(DATA PROVIDED)

◆ ◆ ◆ ◆

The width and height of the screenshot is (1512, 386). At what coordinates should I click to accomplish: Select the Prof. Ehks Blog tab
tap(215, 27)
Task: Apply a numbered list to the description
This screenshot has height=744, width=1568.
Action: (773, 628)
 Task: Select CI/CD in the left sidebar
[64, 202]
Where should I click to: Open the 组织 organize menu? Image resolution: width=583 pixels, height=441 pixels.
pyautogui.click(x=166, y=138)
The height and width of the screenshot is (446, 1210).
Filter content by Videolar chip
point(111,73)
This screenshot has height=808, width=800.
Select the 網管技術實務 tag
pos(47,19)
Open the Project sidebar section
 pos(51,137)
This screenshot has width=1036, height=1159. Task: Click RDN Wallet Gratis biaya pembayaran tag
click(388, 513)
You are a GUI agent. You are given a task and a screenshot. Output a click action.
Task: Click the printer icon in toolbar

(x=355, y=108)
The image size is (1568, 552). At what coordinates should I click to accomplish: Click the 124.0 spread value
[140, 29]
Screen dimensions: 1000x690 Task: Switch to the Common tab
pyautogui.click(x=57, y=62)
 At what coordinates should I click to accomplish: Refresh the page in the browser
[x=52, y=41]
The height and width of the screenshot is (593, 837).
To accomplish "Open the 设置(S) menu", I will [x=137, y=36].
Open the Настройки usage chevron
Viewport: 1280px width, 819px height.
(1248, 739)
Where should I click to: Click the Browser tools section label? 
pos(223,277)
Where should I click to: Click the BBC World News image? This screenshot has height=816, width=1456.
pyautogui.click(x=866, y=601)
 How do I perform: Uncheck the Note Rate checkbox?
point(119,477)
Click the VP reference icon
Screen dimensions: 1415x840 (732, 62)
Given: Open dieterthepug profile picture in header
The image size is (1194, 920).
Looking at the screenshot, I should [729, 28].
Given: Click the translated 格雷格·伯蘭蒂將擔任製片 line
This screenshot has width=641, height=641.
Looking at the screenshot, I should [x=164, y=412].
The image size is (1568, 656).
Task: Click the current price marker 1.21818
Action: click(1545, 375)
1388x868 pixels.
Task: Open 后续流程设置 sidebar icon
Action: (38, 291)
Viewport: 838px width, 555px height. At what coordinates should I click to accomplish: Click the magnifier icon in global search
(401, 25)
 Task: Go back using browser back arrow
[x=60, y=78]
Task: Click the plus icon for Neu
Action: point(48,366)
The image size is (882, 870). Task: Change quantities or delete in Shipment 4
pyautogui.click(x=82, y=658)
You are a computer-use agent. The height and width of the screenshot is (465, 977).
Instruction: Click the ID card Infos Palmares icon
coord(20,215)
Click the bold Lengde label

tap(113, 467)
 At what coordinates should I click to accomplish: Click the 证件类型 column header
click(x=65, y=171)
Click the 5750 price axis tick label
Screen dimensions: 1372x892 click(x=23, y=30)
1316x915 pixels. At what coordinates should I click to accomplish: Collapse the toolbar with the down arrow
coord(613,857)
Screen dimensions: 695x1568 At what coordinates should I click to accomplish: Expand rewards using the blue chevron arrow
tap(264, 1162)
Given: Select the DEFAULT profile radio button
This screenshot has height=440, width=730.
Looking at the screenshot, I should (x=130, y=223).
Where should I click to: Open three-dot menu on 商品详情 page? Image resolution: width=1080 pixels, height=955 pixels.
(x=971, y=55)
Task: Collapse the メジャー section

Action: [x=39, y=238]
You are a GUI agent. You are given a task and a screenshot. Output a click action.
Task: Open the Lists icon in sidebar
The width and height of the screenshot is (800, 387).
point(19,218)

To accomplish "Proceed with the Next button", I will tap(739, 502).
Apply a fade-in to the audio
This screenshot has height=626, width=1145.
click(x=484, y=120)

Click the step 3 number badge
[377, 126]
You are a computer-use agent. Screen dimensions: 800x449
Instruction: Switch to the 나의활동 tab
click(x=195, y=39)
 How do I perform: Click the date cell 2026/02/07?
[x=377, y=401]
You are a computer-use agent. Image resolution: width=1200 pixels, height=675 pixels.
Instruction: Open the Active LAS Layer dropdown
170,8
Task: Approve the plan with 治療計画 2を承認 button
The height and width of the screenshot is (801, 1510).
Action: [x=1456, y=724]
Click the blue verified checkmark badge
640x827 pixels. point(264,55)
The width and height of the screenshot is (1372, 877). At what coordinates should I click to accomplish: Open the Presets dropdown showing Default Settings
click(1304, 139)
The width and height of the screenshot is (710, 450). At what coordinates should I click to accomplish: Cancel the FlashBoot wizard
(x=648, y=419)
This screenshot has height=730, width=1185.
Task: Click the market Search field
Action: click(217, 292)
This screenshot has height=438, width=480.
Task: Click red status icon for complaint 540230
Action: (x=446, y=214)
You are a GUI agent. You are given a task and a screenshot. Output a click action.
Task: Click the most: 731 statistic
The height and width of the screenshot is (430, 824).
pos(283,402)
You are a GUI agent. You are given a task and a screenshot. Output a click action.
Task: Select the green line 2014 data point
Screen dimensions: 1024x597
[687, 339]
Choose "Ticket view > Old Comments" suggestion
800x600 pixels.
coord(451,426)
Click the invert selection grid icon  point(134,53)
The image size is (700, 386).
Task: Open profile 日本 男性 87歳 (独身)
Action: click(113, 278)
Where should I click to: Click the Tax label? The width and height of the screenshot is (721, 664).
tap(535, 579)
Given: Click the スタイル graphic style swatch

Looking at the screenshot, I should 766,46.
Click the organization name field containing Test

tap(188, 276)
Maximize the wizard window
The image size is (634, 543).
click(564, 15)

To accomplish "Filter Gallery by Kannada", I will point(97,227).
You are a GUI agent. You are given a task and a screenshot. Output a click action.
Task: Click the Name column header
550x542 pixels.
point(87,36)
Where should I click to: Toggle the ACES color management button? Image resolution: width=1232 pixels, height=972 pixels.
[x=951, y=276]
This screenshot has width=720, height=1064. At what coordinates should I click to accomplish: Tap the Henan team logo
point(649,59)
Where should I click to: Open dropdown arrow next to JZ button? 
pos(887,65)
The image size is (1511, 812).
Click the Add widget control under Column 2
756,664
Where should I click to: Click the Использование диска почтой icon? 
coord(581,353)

◆ ◆ ◆ ◆

(EXERCISE AIM) Rename "Presets" to "Profiles" in the data from the line containing "The width and height of the screenshot is (1372, 877)." through the line containing "Looking at the screenshot, I should 766,46.", and give back only those lines with nothing else altered.

(RESULT OF THE EXERCISE)
The width and height of the screenshot is (1372, 877). At what coordinates should I click to accomplish: Open the Profiles dropdown showing Default Settings
click(1304, 139)
The width and height of the screenshot is (710, 450). At what coordinates should I click to accomplish: Cancel the FlashBoot wizard
(x=648, y=419)
This screenshot has height=730, width=1185.
Task: Click the market Search field
Action: click(217, 292)
This screenshot has height=438, width=480.
Task: Click red status icon for complaint 540230
Action: (x=446, y=214)
You are a GUI agent. You are given a task and a screenshot. Output a click action.
Task: Click the most: 731 statistic
The height and width of the screenshot is (430, 824).
pos(283,402)
You are a GUI agent. You are given a task and a screenshot. Output a click action.
Task: Select the green line 2014 data point
Screen dimensions: 1024x597
[687, 339]
Choose "Ticket view > Old Comments" suggestion
800x600 pixels.
coord(451,426)
Click the invert selection grid icon  point(134,53)
The image size is (700, 386).
Task: Open profile 日本 男性 87歳 (独身)
Action: click(113, 278)
Where should I click to: Click the Tax label? The width and height of the screenshot is (721, 664).
tap(535, 579)
Given: Click the スタイル graphic style swatch

Looking at the screenshot, I should 766,46.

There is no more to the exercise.